Tuesday, February 25, 2014

High Plains Snow Goose Festival 2014

After a decent experience at the Monte Vista Crane Festival last year I decided to try another Colorado Parks & Wildlife event last weekend -- the High Plains Snow Goose Festival based out of Lamar, Colo.

Abandoned Homestead, Prowers County
I'd been driving for more than three hours when I saw this abandoned house on the side of the road.  It looked intriguing, but I was tired and just wanted to be at my destination so I passed it.  Then I had that thought that's popped into my head many times in similar situations: What are you going to do?  Shoot it next time you're here?  So I turned around, got my gear together, crawled under a barbed wire fence and got the shot.  And as usual, I was glad I had.

Arkansas River Sunset
The Arkansas River was just a short walk from my hotel, so I figured I'd see what sort of images the sunset brought.  Pretty good ones, as it turned out.

Arkansas River Sunset
I couldn't tell if that horizontal line of vapor was a jet trail or just an odd-shaped cloud.  I never saw the plane that would have made it and it never did fade away, so I'm thinking cloud.  But boy, it sure looks like a jet trail.
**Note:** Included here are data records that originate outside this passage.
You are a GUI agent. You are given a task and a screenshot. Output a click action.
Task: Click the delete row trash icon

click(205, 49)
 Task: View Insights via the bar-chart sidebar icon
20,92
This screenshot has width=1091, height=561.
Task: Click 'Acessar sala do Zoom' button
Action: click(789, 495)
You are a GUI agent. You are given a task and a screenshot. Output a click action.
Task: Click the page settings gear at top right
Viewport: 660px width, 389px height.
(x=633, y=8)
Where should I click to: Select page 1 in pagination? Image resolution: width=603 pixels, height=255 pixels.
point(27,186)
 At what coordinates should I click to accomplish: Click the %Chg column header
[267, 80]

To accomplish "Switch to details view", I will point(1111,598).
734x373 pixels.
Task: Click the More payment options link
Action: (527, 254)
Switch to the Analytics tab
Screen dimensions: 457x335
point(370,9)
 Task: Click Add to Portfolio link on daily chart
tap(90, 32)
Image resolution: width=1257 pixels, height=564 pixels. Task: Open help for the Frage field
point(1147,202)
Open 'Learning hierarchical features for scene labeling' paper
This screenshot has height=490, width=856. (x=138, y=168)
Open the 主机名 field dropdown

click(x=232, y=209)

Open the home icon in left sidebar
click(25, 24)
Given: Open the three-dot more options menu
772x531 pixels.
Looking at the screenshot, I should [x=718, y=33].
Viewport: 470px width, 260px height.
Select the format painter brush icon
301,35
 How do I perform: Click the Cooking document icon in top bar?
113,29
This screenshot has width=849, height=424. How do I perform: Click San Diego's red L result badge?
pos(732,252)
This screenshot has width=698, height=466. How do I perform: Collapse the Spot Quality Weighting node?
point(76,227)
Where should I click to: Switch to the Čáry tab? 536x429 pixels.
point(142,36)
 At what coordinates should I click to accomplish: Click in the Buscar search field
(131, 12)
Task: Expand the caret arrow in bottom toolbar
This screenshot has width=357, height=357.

Saturday morning was a raptor tour led by renowned birder Greg Miller, who Jack Black played in the movie The Big Year.  But his name in the movie was Brad Harris for some reason.  Anyway, I always learn a lot when I go out with a group of birders.  But they're content spotting birds with their binoculars and scopes at distances well beyond what my camera can record a decent image of.  Still, I liked the full view of the feather pattern below this soaring hawk.  Shame I didn't listen closely enough to remember exactly what kind of hawk it was.

Red-Tailed Hawk
As much as I don't like man-made objects intruding on my nature shots, telephone poles are just where raptors like to sit.  I managed to creep fairly close to this one before it pooped and flew off to the next pole down.

Cottonwood Sunset
The warm light of the setting sun illuminates some dormant cottonwoods in Willow Creek Park.

Cottonwood Sunrise
For a while on Sunday morning it seemed like this might be the only decent shot I would get.  Skies were overcast, and I'd yet to see an actual Snow Goose.

Snow Geese Flock
Patience pays off, though.  Right as we were pulling back into town after a fairly fruitless sunrise tour one of the CPW folks with us spotted a flock at a pond in a nearby industrial park.  I'd planned to grab a shower before starting the drive home, but instead I just grabbed my stuff out of my hotel room and headed back to where we'd spotted the elusive fowl.

Unfortunately, the road was gated and a CPW employee parked nearby politely but firmly explained that the city didn't want anyone going back there.  Well, that simply wasn't going to do.  So I left in my car in the industrial park and walked to where the birds were, which was only about a quarter of a mile away.  That's about as much of a scofflaw as I really feel comfortable being.  But it again paid off, as I got to experience the flock taking off and landing back on the pond a couple of times.

Snow Geese Flock
I tried to be careful not to spook the birds myself, staying downwind and moving slowly.  I'm not really sure what caused them to decide to take wing.  But getting to see and hear them do so was pretty amazing.

Snow Geese Formation
I wasn't able to get in a position to isolate any birds in a shot.  This trio in synchronous formation was the closest I could get.

Snow Geese Flock
The last time they took off they didn't land back on the same pond, but headed to another one farther east.  Satisfied that I'd gotten what I could, I prepared to head for home.

Outside Amache Studio
One last stop at the Amache Studio eight miles west of town to pick up some prints I had on exhibit.  The clouds breaking up, an American flag stretched out from the wind and a faded county sign inspired me to snap one last shot.

All in all, I didn't get the pictures I'd hoped.  But I'm still happy with some of what I did get, which is how it goes when you're shooting nature.  I'm not sure these festivals are for me, though.  They don't really cater to photographers, and my cameras spent an awful lot of time as fashion accessories and not tools.  The people I met were all terrific -- staff, volunteers and attendees -- which made up for what I didn't capture with my lens.